■ **EXERCISE DETAILS**:
Please copy every line from the records below that contains the string "blue".

[DATA IN THIS EXERCISE Boundary: Start]

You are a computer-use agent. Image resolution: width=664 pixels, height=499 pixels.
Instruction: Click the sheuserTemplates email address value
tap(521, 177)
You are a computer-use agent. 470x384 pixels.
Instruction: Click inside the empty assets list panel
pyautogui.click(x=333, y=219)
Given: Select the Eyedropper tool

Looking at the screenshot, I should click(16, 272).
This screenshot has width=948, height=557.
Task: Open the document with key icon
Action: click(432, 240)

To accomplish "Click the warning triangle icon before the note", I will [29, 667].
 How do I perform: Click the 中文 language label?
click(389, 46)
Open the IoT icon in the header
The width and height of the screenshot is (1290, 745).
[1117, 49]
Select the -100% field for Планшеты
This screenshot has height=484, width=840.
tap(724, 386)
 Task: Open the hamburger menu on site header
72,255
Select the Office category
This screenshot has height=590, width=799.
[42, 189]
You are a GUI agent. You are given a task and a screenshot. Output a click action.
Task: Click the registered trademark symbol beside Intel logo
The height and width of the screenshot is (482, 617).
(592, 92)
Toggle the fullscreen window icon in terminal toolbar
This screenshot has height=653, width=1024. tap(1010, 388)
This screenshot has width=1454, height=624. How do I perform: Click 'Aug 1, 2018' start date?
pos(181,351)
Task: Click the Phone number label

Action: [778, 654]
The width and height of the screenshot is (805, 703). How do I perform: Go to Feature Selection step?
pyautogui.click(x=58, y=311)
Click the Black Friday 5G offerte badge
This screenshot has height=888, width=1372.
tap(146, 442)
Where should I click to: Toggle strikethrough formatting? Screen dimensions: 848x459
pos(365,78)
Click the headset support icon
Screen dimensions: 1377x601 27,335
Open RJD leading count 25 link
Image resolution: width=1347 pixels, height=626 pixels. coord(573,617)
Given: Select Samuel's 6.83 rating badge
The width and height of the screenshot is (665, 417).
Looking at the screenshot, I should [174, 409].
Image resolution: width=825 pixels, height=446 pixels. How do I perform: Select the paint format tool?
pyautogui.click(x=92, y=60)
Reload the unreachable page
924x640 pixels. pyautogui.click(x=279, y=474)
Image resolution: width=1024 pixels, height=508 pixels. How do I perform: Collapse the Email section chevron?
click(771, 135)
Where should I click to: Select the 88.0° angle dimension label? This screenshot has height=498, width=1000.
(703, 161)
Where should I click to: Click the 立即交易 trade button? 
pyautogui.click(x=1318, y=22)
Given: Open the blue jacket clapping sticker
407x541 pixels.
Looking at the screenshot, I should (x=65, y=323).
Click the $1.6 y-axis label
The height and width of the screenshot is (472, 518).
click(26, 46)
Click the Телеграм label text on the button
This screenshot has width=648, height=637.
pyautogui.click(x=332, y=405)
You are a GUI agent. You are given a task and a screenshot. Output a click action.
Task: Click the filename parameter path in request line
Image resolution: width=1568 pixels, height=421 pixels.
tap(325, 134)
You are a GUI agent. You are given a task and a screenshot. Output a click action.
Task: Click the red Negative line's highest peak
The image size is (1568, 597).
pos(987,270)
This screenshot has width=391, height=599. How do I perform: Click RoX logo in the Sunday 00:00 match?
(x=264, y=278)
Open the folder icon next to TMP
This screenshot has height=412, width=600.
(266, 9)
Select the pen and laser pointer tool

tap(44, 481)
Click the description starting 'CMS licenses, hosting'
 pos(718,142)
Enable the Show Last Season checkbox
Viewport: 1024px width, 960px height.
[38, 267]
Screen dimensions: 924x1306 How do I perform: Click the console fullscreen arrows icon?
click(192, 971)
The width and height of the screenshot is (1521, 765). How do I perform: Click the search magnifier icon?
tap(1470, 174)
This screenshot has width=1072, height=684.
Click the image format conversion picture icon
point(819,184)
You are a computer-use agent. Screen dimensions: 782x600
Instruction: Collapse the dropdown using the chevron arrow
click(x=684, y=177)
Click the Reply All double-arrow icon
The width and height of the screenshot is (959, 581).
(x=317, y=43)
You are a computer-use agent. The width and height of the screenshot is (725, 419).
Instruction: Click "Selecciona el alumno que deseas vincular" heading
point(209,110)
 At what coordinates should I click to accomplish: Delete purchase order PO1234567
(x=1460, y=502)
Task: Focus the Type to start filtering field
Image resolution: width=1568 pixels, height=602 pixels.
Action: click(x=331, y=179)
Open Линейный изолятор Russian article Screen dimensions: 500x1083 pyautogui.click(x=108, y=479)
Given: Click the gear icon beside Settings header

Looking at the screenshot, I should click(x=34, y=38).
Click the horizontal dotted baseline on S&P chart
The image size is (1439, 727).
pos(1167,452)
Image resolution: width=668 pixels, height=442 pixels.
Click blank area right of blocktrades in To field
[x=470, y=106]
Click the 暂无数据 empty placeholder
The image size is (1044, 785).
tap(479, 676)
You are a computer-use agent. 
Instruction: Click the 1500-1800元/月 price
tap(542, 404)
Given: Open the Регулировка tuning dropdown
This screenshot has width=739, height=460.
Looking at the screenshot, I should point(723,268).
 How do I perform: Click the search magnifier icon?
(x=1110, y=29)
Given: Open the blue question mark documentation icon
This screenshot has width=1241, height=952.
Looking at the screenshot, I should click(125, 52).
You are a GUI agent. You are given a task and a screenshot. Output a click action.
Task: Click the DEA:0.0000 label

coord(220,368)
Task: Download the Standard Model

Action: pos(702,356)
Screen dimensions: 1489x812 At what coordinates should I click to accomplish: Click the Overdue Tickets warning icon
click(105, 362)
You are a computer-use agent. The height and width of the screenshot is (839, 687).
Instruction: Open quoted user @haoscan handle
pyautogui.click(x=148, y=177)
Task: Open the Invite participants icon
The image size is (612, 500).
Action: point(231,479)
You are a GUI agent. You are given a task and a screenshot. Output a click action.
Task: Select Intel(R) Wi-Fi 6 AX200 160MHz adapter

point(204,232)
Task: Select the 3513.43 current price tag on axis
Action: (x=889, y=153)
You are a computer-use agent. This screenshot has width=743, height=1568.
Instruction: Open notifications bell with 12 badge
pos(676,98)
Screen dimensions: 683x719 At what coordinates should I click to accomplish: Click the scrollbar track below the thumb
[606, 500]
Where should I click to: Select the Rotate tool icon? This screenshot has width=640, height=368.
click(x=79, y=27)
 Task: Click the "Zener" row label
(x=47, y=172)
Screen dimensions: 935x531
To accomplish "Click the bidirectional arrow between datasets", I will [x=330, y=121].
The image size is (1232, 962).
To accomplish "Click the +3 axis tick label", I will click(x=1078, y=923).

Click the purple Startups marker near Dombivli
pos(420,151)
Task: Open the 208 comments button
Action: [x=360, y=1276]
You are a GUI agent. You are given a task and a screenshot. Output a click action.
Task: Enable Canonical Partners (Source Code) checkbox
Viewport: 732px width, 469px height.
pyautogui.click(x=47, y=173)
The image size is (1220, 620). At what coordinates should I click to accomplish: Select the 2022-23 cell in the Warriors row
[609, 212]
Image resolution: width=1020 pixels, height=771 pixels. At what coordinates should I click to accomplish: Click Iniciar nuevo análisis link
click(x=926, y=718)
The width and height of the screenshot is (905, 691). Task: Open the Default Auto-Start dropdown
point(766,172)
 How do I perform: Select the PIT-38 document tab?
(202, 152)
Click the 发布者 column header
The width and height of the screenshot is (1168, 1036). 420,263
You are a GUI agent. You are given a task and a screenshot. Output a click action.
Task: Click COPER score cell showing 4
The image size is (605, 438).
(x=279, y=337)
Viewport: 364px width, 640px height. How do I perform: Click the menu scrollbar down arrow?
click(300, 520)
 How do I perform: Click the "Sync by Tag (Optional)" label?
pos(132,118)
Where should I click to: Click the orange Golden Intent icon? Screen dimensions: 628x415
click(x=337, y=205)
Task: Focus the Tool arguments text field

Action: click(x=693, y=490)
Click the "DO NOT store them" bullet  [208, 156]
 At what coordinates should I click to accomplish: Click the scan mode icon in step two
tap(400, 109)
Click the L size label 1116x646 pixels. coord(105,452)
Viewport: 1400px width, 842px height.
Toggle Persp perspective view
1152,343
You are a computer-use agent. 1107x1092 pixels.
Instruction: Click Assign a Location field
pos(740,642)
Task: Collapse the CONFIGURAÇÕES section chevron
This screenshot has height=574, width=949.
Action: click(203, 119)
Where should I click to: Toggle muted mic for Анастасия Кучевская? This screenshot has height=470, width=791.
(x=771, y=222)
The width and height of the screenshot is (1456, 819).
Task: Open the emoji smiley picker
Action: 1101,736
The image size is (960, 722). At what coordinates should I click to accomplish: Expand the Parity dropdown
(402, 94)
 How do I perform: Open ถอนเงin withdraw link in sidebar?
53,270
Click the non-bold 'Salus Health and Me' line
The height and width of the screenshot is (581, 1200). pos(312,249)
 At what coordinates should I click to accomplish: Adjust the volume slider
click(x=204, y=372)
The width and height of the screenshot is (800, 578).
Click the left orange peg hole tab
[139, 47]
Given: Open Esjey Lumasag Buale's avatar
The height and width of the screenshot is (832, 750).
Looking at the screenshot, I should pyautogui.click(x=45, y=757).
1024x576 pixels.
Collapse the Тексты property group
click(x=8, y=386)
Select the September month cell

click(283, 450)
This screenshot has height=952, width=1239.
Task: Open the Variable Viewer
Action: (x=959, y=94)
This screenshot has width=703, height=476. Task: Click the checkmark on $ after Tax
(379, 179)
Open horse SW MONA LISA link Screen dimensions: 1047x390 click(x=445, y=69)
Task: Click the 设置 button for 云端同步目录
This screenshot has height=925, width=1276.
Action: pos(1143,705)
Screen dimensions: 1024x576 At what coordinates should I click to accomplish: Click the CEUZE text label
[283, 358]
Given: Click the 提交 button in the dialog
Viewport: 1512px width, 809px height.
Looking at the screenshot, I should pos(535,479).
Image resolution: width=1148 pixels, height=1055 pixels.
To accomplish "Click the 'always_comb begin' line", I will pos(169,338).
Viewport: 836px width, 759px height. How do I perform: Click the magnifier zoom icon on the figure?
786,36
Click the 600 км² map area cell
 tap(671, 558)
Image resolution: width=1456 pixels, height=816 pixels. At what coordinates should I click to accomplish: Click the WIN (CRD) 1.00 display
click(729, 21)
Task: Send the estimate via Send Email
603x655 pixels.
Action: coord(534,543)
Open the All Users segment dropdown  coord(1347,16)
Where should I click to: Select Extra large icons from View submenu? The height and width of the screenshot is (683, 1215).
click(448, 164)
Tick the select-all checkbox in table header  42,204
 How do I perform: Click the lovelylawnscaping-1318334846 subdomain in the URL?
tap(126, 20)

[DATA IN THIS EXERCISE Boundary: End]

■ **SOLUTION BELOW**:
Given: Open the blue jacket clapping sticker
Given: Open the blue question mark documentation icon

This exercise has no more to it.